Young people can enter care for a number of different reasons, and remain within the system for a range of different periods of time. They face a higher risk of homelessness, unemployment and poor well-being. And just 6% of young people with experience of the care system will go on to higher education, compared with almost 50% of the population.

One of the biggest challenges that a Care Leaver will face is the acceptance of their identity. A person even discussing their experiences and saying “I’m a Care Leaver” can be a huge obstacle for some.

There is a fear instilled in young people in the care system from a young age about labels from adult figures. Education wise, children in care could be labelled as ‘Special Educational Needs,’ and in society there is a belief that you may not be accepted because of your past experiences.

There’s also a huge amount of stigma attached to the system, with young people being viewed as damaged goods or delinquents, and that they themselves played a part in their own fate.

I entered the care system at three years old. It’s something I’ve carried as part of me ever since. I used to do everything that was possible to hide my care identity, and it’s through this that can sometimes stop you from seeking the support you need.

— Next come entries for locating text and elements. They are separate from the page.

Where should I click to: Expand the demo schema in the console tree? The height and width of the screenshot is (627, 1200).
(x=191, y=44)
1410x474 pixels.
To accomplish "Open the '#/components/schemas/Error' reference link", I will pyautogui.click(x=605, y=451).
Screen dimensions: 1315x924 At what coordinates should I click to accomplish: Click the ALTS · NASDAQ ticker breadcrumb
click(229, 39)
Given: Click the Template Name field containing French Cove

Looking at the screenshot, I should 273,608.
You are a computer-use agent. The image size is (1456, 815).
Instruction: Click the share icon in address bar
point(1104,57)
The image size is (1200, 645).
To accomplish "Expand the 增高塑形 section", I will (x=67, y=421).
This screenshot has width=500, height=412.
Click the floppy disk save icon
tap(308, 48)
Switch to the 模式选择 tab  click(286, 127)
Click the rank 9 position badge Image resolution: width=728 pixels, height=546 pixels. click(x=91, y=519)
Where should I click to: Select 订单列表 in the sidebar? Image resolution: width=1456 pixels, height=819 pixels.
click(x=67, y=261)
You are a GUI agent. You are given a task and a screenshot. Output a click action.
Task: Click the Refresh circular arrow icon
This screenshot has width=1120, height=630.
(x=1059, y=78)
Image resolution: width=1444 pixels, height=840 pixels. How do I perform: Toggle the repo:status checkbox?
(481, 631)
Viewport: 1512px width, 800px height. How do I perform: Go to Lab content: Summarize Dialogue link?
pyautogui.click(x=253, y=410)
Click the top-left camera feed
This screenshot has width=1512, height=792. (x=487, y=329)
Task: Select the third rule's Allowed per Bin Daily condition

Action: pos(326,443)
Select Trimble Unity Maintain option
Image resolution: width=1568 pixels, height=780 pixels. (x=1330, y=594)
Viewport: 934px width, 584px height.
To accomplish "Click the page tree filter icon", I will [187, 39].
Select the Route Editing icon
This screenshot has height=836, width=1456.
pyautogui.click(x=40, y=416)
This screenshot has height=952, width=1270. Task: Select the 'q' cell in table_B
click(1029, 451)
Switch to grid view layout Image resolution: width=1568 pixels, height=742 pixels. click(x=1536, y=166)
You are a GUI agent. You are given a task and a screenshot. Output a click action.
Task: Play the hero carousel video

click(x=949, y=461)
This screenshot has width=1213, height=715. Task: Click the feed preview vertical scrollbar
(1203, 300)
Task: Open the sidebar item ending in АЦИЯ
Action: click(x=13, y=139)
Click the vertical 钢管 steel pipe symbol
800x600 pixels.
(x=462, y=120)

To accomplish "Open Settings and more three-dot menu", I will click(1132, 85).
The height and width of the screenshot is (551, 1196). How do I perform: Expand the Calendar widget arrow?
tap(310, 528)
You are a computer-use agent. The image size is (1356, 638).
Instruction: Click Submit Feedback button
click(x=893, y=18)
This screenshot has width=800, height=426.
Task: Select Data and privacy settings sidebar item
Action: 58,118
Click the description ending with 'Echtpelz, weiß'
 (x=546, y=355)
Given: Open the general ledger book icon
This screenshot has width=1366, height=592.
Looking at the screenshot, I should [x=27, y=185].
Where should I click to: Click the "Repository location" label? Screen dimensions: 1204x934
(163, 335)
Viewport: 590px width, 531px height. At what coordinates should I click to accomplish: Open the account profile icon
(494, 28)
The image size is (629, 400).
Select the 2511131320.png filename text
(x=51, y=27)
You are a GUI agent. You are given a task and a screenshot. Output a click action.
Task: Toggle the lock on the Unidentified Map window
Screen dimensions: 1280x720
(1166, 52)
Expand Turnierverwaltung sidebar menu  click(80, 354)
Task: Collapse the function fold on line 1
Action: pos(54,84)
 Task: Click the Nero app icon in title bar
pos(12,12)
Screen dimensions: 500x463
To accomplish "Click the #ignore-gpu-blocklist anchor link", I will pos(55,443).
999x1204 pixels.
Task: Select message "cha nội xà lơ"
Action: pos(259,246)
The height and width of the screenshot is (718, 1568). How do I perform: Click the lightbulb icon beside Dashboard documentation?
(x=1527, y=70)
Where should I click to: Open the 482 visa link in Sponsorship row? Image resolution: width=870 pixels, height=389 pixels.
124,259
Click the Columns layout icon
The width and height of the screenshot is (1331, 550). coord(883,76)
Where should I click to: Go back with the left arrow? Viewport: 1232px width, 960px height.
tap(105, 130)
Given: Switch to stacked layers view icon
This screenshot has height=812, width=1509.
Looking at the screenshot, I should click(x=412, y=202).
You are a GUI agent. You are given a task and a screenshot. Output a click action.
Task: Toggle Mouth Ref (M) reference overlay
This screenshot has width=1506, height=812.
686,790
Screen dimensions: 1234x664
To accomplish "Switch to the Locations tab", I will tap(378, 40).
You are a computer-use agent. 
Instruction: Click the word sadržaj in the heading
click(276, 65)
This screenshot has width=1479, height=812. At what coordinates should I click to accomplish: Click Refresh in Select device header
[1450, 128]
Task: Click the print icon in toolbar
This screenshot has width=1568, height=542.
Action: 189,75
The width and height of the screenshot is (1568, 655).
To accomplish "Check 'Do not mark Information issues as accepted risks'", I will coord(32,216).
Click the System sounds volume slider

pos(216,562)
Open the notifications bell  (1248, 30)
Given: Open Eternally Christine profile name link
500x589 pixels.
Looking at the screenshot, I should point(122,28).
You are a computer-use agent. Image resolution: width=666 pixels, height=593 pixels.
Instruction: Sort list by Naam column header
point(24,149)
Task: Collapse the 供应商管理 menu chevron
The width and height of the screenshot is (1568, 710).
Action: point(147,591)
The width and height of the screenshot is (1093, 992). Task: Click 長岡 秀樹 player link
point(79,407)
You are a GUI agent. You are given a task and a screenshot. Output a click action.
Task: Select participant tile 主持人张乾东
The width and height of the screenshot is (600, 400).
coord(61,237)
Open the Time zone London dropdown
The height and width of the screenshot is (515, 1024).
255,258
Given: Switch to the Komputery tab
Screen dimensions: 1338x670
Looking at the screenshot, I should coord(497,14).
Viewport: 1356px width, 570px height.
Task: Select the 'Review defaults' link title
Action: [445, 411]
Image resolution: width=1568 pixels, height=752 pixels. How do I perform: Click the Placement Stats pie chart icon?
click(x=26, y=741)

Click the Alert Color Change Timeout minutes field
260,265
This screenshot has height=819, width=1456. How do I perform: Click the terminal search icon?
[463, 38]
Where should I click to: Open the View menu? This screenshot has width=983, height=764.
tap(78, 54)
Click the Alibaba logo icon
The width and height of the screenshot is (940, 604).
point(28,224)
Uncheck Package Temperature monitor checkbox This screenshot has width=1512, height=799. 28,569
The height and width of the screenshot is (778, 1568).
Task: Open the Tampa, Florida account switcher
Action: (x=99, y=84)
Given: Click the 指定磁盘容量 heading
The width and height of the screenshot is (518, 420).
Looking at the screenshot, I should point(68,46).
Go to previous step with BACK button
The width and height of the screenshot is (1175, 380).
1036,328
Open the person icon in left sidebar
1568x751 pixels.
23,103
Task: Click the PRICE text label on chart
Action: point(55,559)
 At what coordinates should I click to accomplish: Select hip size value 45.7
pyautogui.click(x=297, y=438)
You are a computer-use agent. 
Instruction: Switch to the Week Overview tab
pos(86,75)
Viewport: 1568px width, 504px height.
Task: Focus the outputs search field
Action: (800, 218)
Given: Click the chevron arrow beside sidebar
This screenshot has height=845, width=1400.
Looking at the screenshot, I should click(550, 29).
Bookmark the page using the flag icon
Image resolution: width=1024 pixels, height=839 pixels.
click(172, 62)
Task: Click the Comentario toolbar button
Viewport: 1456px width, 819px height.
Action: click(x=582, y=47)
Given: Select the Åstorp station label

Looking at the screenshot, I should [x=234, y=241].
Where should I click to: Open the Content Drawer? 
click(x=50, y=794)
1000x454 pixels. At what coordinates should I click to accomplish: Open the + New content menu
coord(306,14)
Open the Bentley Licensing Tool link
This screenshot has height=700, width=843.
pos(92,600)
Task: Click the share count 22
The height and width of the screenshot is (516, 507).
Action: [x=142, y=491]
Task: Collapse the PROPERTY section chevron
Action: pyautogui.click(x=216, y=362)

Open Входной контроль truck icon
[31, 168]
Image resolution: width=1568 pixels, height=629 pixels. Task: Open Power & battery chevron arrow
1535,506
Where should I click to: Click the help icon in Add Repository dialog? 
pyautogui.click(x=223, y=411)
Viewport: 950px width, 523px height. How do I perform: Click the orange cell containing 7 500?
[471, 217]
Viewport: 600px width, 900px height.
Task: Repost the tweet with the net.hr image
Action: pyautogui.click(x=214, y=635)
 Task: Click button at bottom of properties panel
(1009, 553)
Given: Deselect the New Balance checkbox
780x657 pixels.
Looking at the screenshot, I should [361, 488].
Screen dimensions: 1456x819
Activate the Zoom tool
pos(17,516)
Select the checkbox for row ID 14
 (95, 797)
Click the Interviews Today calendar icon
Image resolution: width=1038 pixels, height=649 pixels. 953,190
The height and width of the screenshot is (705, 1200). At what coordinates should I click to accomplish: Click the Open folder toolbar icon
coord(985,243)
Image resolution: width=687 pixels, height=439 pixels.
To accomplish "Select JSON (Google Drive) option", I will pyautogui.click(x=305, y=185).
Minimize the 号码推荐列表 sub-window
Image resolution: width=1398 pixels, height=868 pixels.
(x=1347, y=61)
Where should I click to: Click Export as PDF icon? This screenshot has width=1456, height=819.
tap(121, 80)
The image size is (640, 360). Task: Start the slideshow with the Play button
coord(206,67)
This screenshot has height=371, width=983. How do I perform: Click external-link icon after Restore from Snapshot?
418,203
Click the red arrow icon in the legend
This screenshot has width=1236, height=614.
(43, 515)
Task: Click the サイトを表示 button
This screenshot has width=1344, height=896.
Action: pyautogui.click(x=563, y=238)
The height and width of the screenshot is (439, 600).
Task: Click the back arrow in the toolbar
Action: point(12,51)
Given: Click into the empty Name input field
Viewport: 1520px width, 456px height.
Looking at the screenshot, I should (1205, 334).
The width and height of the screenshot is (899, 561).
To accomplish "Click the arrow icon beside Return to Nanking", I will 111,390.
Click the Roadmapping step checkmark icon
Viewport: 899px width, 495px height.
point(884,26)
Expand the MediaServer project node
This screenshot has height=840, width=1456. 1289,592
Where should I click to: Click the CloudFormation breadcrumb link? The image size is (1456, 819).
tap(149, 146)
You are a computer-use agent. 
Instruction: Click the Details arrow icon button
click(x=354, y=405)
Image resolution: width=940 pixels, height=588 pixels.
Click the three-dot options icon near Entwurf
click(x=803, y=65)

In the UK, we’re finally beginning to start to take a look at the experiences of the care system for young people, and the many past failures in some cases that have led many individuals to feel alone and ashamed of their ‘Care Experienced’ label.

For me, the fear of labels and the fear of not being accepted, were things that I allowed to hold me back for many years. It’s only once you can start to look at your past and your experiences, and accept them, that you begin to move forward.

Many more Care Experienced People are starting to come to the same realisation that I have. On social media, users have started to create their own community using #CEP (Care Experienced Person) so that individuals can talk to others with similar experiences.

This movement is contributing to Care Leavers across the UK in coming together, and ending the loneliness that many experience. It’s why at 25, I can finally own my care identity - and accept that it isn’t something I should be ashamed of.